▶ [PROBLEMS TO WORK ON]:
1. In the passage on topic email lists, who first hears about the important conversation with Charlie through the grapevine?
2. Reproduce the stretch of the passage on topic email lists from "Bob has an important" through "through the grapevine.".
3. Carry on the passage on topic email lists after its final sentence.

I would like software to allow folks to self-subscribe to self-managed topics lists.

Example:

Alice works on project Panda. Bob works on project Puppy. They essentially live in different worlds, but happen to work for the same external customer, Charlie.

Bob has an important conversation with Charlie that should be communicated to the rest of the organization. Though they are on different projects and rarely interact with each other, Bob remembers that Alice ultimately works for Charlie too, and includes her on an email detailing the results of the conversation with Charlie. Bob forgot that David also works for Charlie on yet another project, and David ends up not knowing anything about the important conversation that occurred until he hears it through the grapevine.

I want software that will help me manage email lists to overcome this type of issue. In this case, Alice, Bob, and David would all subscribe to the "Communications with Charlie" topic and get updates when someone thought the interaction was substantial enough to warrant sending a group email.

▶ [SUPPLIED INFORMATION]:
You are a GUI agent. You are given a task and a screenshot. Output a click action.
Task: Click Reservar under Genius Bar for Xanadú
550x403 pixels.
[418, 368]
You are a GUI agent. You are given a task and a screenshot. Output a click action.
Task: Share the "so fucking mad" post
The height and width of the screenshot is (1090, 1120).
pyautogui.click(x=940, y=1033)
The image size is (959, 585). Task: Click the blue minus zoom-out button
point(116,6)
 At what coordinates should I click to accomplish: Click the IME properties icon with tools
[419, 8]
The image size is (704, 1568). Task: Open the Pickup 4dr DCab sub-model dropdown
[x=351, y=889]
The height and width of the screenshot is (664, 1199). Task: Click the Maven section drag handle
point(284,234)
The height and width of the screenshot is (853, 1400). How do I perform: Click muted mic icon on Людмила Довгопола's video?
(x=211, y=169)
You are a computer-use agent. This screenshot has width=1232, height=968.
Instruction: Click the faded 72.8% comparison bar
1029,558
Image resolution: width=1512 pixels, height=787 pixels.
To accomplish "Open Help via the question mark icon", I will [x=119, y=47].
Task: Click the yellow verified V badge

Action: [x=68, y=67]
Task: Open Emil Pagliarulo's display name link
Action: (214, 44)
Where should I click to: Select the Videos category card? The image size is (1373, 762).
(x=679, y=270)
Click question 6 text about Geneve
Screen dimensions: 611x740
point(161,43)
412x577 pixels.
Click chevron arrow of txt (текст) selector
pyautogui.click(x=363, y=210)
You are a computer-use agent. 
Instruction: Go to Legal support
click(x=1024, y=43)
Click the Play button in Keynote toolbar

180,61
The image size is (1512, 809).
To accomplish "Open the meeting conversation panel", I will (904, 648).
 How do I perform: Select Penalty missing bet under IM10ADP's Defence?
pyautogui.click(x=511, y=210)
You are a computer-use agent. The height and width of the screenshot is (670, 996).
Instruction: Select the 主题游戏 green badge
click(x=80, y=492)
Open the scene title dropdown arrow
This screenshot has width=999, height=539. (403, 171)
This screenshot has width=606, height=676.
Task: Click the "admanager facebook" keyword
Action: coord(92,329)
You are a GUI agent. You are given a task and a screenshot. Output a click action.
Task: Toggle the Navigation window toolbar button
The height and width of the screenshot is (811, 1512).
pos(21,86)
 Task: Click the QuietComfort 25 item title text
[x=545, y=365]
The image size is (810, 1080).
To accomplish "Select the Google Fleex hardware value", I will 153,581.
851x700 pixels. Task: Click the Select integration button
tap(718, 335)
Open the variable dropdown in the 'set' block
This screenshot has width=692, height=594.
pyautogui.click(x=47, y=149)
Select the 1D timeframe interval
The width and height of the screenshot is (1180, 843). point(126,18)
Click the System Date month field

▶ [RESPONSES]:
1. David

2.
Bob has an important conversation with Charlie that should be communicated to the rest of the organization. Though they are on different projects and rarely interact with each other, Bob remembers that Alice ultimately works for Charlie too, and includes her on an email detailing the results of the conversation with Charlie. Bob forgot that David also works for Charlie on yet another project, and David ends up not knowing anything about the important conversation that occurred until he hears it through the grapevine.

3.
The software should (required):

  1. Have a web interface that allows creation and deletion of topics folks can subscribe to

  2. Have a web interface that allows individuals to subscribe to topics

  3. Allow administrator to subscribe/unsubscribe for others, set permissions, manage topics, etc.

  4. This intended to operate only within a company, but should have some sort of user authentication anyway. (The web page is not open to the world.)

The software could (optional):

  1. Allow for different types of subscriptions (e.g. decision-maker, responsible individual, FYI, just curious)

  2. Have a back end database to manage all this.

  3. While free is always good, this does not have to be free. Especially not of it's easy to use and good at what it does.

  4. Integrate with Outlook/Exchange. I want to be able to go to the web page and push the button for the "Panda Project" topic and have it pop up an Outlook email with the to field and the cc field already populated with the right folks based on the type of subscription they have.

Maybe Outlook already does this, but from what I've seen it's a top-down, heavy-handed single-point-of-failure list. I want something that individual folks can subscribe to and unsubscribe from whenever they want.

Does software like this exist? It may, but my Google vocabulary didn't reveal any. The most I found was for managing email contacts for sales leads, but it did not seem to fit right.

~~Bump~~ If this doesn't exist, I might just write it and sell it.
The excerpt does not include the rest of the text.